Question

A thin, rectangular sheet of metal has mass \(M\) and sides of length \(a\) and \(b\). Use the parallel-axis theorem to calculate the moment of inertia of the sheet for an axis that is perpendicular to the plane of the sheet and that passes through one corner of the sheet.

Short answer

The moment of inertia is \( \frac{1}{3}M(a^2 + b^2) \).

Step-by-step solution

Identify Known Variables

We have a rectangular sheet with mass \( M \), length \( a \), and width \( b \). We are tasked with finding the moment of inertia through the corner of the sheet and perpendicular to its plane.

Determine Moment of Inertia through Center

The moment of inertia of a rectangular sheet with respect to an axis passing through its center and perpendicular to its plane is given by the formula: \( I_c = \frac{1}{12}M(a^2 + b^2) \).

Use the Parallel-Axis Theorem

The parallel-axis theorem states: \( I = I_c + Md^2 \), where \( I \) is the moment of inertia about the new axis, and \( d \) is the distance between the center of mass and the new axis.

Calculate Distance from Center to Corner

The center of the rectangle is at \( (\frac{a}{2}, \frac{b}{2}) \), and the corner is at (0,0). So the distance \( d \) is the diagonal from the center to the corner: \( d = \sqrt{(\frac{a}{2})^2 + (\frac{b}{2})^2} = \frac{\sqrt{a^2 + b^2}}{2} \).

Compute Moment of Inertia about Corner

Use the parallel-axis theorem to compute: \[ I = \frac{1}{12}M(a^2 + b^2) + M\left(\frac{\sqrt{a^2 + b^2}}{2}\right)^2 = \frac{1}{12}M(a^2 + b^2) + \frac{M(a^2 + b^2)}{4} \]Combine the terms: \[ I = \frac{1}{12}M(a^2 + b^2) + \frac{3}{12}M(a^2 + b^2) = \frac{1}{3}M(a^2 + b^2). \]

Conclusion

The moment of inertia of the metal sheet around an axis through its corner, perpendicular to its plane, is given by: \( I = \frac{1}{3}M(a^2 + b^2) \).

Key concepts

Parallel-Axis Theorem

The parallel-axis theorem is an important tool in calculating the moment of inertia for a body about an axis parallel to one through its center of mass.
This theorem is particularly useful when we need to find the moment of inertia for an axis not passing through the center of mass.

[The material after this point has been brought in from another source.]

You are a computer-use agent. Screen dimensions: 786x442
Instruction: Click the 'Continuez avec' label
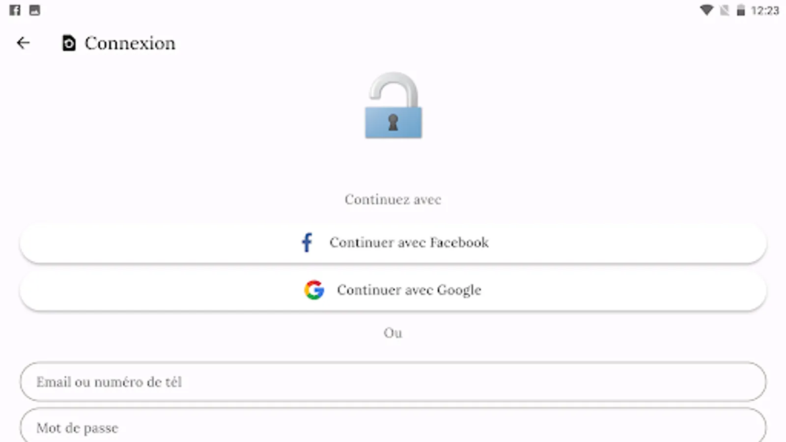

• The formula for the parallel-axis theorem is: \( I = I_c + Md^2 \), where:
• \( I \) is the moment of inertia about the new axis,
• \( I_c \) is the moment of inertia about a parallel axis through the center of mass, and
• \( d \) is the distance between the center of mass and the new axis.

In our original exercise, we used this theorem to shift the axis from the center of the rectangular sheet to a corner. By accurately calculating \( d \), we precisely determined the new moment of inertia.

Rectangular Sheet

A rectangular sheet, like the one in our original exercise, is a flat surface with two distinct dimensions: length and width.
When calculating physical properties like the moment of inertia, considering its shape is crucial. The moment of inertia depends heavily on the distribution of mass around the axis of rotation.

• For our exercise, the sheet has a mass \( M \), a length \( a \), and a width \( b \).
• The moment of inertia calculations hinge on these dimensions as they dictate how mass is spread out in relation to the axis.

Thus, understanding the properties of the sheet will help us in adjusting the calculation using tools like the parallel-axis theorem.

Center of Mass

The center of mass is a point at which the total mass of a body can be considered to be concentrated for the purposes of motion and inertia calculations.
In the case of a uniformly dense object, like our rectangular sheet, this point is located geometrically in the center.

• For a rectangle, the center of mass is at the coordinate \((\frac{a}{2}, \frac{b}{2})\) if the origin is at one corner.
• Knowing the center of mass allows us to find the distance \( d \) in the parallel-axis theorem.

By identifying this point, one can effectively use it to simplify the moment of inertia calculations by applying it to mathematically manipulate the axis to the desired position.

Axis of Rotation

The axis of rotation is the line about which a body rotates. Understanding its placement is key when calculating the moment of inertia.
For our rectangular sheet, the axis of rotation was initially through its center and was adjusted to pass through a corner.

• When through the center, it is perpendicular to the plane of the sheet.
• The altered axis resulted in recalculating the moment of inertia using the parallel-axis theorem.

The exercise required shifting the axis of rotation, demonstrating how vital its positioning is for accurate computation.
By moving it to the corner, the calculations were adjusted to reflect the new distribution of the mass around this point.